Autres particularités uniques
Après quelques mois d’utilisation les poêles ou les plats à tarte deviennent déperlants et par conséquent très faiblement adhérents. Cet effet vient de l’enrichissement de la surface micro-poreuse en molécules hydrophobes issues des matières grasses. Or cet effet est absolument impossible à obtenir avec une interface lisse comme un verre.
Grâce à leur « filtre à charbon » intégré, même les poteries noires rustiques sont bien connues pour leur aptitude à ne pas transmettre de goût d’une préparation à l’autre. Voilà encore une fonction impossible à obtenir avec une poterie émaillée. C’est cet ensemble de propriétés propres à la poterie noire qui leur permet de se bonifier avec le temps.

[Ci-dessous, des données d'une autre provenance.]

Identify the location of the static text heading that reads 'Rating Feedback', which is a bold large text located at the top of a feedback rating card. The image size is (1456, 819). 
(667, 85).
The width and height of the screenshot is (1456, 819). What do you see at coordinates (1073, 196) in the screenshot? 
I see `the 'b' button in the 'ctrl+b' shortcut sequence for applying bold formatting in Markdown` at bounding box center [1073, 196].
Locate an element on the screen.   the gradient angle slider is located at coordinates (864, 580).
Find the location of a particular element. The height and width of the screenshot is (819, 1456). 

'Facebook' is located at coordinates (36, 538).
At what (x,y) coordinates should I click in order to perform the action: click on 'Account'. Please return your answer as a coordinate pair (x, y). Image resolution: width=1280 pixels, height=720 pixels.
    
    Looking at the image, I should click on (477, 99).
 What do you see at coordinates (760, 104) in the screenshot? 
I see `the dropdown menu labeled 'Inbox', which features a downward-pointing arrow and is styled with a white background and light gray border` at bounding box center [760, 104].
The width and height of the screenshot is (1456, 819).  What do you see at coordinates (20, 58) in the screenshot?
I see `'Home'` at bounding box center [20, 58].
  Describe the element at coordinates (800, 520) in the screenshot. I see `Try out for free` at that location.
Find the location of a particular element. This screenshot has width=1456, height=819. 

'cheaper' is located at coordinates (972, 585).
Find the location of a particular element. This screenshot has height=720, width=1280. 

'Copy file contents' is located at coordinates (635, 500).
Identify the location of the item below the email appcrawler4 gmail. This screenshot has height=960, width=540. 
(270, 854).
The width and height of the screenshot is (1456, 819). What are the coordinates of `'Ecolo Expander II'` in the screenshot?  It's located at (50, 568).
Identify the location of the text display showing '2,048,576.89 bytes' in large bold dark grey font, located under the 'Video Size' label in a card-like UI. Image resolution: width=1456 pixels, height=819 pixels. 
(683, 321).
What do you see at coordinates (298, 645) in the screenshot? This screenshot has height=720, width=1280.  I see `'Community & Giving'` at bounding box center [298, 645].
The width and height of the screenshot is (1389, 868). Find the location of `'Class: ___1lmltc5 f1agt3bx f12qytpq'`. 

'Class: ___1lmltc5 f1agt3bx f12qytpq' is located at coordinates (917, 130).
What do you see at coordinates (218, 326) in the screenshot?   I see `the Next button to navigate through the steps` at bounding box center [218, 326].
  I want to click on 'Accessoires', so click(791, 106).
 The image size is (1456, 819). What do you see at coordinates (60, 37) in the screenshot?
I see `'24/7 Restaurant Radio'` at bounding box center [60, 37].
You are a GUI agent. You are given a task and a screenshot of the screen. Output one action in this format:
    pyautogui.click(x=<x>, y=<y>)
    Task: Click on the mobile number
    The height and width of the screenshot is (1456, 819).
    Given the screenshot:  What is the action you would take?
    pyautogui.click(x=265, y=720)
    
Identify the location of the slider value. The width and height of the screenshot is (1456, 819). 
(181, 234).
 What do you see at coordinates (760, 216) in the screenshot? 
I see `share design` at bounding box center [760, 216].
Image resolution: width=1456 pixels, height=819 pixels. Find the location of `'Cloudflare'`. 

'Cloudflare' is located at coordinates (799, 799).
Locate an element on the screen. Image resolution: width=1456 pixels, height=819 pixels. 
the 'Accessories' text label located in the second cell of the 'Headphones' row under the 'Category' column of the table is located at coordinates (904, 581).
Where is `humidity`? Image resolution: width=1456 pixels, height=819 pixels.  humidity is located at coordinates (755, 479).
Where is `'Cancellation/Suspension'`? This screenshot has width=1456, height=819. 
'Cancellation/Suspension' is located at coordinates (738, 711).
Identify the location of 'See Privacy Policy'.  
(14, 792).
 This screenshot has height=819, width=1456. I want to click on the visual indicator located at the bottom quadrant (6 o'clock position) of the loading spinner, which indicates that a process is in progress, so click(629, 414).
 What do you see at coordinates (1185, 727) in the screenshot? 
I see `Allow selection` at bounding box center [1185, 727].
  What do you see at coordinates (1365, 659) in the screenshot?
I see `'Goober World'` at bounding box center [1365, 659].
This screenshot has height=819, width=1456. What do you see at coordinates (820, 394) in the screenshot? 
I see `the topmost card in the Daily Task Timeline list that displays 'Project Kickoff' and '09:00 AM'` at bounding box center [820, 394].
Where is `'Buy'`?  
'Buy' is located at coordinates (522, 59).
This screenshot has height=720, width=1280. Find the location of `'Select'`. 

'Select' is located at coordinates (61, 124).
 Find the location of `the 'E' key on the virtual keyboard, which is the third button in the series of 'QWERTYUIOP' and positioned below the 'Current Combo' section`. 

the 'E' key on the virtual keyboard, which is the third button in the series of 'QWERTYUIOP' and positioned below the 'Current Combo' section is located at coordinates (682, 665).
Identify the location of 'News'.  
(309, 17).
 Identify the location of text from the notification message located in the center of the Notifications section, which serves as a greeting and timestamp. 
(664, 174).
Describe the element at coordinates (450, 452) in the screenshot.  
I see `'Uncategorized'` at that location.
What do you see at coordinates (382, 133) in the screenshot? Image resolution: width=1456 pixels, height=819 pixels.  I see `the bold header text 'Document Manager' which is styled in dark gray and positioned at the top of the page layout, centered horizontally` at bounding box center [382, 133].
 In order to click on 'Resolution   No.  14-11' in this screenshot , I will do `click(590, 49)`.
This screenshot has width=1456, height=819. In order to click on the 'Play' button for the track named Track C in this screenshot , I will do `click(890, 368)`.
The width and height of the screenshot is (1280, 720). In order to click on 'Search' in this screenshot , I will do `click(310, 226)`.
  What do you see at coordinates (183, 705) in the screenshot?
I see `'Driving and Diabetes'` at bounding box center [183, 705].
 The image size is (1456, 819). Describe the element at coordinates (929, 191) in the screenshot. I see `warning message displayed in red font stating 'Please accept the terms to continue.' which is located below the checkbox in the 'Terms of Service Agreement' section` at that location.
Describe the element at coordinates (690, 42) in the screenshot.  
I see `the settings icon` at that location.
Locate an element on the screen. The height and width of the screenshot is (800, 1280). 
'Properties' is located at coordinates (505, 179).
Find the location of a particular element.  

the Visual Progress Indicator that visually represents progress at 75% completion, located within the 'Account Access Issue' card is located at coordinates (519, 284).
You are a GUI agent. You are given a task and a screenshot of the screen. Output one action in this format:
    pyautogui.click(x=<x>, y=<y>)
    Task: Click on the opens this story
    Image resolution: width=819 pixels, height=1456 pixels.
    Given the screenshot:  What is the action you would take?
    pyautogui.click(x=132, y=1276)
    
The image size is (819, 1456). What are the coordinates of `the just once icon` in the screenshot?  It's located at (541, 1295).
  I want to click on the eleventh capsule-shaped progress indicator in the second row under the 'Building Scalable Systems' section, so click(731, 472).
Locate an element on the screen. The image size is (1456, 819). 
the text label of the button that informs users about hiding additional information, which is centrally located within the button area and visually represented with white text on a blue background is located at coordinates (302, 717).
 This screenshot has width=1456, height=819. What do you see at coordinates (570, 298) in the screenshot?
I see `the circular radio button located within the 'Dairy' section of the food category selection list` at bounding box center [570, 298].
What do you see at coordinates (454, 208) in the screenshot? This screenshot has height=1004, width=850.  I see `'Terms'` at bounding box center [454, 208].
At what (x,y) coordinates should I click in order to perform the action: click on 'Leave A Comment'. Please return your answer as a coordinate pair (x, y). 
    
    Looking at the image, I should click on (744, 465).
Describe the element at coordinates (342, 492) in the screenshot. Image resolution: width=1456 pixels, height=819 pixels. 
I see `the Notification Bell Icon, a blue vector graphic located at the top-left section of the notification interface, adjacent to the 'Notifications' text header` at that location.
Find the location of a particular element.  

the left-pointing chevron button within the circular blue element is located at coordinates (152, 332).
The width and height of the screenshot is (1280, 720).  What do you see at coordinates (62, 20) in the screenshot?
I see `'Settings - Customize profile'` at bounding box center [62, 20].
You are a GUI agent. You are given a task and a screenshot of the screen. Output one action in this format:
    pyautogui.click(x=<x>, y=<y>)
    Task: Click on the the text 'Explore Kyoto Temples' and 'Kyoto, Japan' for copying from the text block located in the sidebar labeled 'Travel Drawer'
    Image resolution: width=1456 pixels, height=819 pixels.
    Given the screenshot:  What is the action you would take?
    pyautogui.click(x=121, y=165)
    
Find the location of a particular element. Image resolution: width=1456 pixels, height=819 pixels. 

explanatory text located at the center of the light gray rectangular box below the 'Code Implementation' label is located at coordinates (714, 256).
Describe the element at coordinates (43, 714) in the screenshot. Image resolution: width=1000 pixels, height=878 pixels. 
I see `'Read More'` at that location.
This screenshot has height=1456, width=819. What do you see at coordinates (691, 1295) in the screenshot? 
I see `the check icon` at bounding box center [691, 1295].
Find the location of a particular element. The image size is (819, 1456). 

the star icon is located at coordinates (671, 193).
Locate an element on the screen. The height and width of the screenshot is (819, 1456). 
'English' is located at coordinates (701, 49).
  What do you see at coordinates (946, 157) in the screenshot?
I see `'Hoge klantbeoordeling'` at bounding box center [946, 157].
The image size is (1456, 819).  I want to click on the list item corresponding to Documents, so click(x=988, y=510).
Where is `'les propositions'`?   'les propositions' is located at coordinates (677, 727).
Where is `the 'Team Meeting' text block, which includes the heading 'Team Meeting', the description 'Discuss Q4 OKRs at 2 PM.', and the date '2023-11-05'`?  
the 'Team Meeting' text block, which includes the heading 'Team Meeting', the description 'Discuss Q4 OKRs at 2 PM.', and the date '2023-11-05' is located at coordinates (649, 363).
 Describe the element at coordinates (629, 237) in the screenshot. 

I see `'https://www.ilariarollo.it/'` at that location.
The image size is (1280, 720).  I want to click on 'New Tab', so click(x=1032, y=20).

Voilà pourquoi nous insistons bien sur le fait que nos poteries se destinent à la cuisson et non pas au stockage des aliments. C’est là où l’émail peut devenir intéressant, à condition de ne pas le solliciter en cuisson. De ce point de vue, la vitrification au sel des poteries Max Labbé est une solution technique plus fiable chaque fois que l’étanchéité est primordiale (germoirs et pots à lactofermentation). Si comme la poterie noire, elle ne brille pas par la diversité de ses coloris, elle soulève moins de questions que l’émaillage.